Effects of the Invention As described above, according to the present invention, the following effects can be obtained.

(1) By using a gas sensor and a weight sensor together, reheating can be reduced to a single "warm" key. This greatly improves operability, as the user does not have to worry about which key to select or make a mistake. However, the quality of the various menus is comparable to the conventional one with 2 or 3 keys. (2) The amount correspondence of the gas sensor is improved. Generally small
In No. 5, the gas sensor had a tendency to turn on too late, but this can be improved by control based on the weight of the waste sensor.

(3) The finish of non-wrapped foods is improved by the gas sensor. Generally, when food is heated without wrap or lid with a gas sensor, the small amount of steam generated locally is enough to detect the food, and it does not heat up enough. , such a small amount of steam will not be detected, and therefore the performance without wrap will be improved (e.g., a conventional microwave oven with 2 keys and 26 menus with a finishing score of 77 points, including 26 menus without wrap, will have a rating of 1). He scored 86 points with the keys).
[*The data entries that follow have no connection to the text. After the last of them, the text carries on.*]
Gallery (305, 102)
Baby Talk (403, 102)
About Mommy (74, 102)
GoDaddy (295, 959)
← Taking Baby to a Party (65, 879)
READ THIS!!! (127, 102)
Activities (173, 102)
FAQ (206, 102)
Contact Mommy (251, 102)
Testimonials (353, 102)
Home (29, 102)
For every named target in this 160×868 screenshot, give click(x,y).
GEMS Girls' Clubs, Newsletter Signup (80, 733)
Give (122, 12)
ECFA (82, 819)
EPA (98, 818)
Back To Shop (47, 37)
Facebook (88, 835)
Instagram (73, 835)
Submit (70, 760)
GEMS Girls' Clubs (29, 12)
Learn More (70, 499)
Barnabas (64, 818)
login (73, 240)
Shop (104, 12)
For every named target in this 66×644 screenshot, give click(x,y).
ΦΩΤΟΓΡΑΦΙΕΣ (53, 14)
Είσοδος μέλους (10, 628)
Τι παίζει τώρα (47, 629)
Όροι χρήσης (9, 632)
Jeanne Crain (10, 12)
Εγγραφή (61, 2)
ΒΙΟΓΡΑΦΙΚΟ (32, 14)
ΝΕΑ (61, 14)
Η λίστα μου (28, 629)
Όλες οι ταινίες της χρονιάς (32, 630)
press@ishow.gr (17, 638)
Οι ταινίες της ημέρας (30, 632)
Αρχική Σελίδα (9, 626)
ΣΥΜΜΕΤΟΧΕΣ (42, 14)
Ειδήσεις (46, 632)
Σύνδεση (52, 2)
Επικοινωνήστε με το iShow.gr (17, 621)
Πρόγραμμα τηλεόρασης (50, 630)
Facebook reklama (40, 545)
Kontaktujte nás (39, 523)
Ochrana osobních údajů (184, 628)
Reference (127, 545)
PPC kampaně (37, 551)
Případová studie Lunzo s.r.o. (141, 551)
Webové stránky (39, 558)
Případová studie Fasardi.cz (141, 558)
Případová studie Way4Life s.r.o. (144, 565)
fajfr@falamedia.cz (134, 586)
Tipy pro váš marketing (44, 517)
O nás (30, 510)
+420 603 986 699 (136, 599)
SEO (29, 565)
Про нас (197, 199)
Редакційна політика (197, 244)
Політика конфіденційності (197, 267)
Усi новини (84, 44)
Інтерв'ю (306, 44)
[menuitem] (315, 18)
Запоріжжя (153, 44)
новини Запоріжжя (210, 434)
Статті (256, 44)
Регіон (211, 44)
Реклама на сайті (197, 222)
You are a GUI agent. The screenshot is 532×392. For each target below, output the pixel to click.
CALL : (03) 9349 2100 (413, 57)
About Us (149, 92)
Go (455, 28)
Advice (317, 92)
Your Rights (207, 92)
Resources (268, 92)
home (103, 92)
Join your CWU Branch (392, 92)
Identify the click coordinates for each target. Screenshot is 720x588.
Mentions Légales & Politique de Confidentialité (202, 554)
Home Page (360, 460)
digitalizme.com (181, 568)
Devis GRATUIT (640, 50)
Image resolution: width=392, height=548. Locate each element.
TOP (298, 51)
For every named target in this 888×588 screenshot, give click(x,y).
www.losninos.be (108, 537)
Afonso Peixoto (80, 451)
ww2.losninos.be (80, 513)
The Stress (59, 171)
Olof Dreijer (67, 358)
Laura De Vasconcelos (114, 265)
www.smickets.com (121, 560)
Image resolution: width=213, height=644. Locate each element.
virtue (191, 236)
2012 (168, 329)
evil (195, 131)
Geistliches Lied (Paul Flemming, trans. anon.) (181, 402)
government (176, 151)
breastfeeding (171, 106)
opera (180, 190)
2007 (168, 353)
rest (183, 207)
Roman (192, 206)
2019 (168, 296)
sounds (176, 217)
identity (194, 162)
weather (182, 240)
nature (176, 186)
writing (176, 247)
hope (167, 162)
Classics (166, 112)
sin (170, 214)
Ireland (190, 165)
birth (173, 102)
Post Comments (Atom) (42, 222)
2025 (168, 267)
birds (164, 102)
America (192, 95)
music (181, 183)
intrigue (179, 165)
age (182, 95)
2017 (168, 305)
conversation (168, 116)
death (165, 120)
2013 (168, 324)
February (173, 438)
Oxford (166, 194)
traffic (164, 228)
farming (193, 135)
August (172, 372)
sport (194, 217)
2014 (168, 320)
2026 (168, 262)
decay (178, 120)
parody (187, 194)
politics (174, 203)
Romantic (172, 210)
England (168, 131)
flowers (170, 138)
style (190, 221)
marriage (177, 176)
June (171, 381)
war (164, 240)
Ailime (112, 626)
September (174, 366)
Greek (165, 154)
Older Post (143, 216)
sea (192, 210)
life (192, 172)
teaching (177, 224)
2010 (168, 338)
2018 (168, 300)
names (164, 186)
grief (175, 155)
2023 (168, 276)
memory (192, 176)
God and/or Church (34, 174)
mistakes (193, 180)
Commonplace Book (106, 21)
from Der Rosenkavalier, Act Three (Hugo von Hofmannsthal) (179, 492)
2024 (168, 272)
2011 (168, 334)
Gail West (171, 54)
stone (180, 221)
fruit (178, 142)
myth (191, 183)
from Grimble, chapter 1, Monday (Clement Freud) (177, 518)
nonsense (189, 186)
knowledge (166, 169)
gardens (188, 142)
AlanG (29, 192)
(4) Even if dry firing is performed without anything being placed in the heating chamber, the weight timer will operate and the operation of the device will be prohibited or stopped within a very short period of time, making it extremely safe.

[Brief explanation of the drawing]

・Figure 1 is a perspective view of the main body of the automatic high-frequency heating device, Figure 2 is an enlarged front view of the operation panel showing the conventional example, Figure 3 is a diagram showing the detection and control of the old heating key, and Figure 4 is the main body of the automatic high-frequency heating device. An enlarged front view of the operation panel showing an example of the detection, FIG. 5 is a diagram showing detection and control of the same heating key, FIG. 6 is a diagram showing control using the same amount change sensor, and FIG. 7 is the same configuration. It is a diagram. 5...[Warming] key, 6...Control unit, 7...Heating chamber, 8...Object to be heated,
9...Magnetron, 13...First sensor means (gas sensor), 15...%2 Sensor means (weight sensor) Name of agent Patent attorney Nakao Toshio and 1 other person 1 - 12 Figure 3: Murashi point Figure 4: 51!1 ri), capital, Figure 6

Claims (1)

[Claims] High-frequency generation flat membrane that heats objects to be heated and this Takaoka tIL
8. ．． The hand eaves control T6 control section is covered with the front crystal. a first sensor means for detecting gas or steam generated from thermal motion;
The controller includes second sensor means for detecting the weight of the object to be heated and a single input means for instructing heating, and the control section uses the second sensor means to detect the weight of the object to be heated. Based on this, the heating time is calculated, and this heating time and i
An automatic high-frequency heating device that controls the detection by the sensor means in the first aspect in parallel.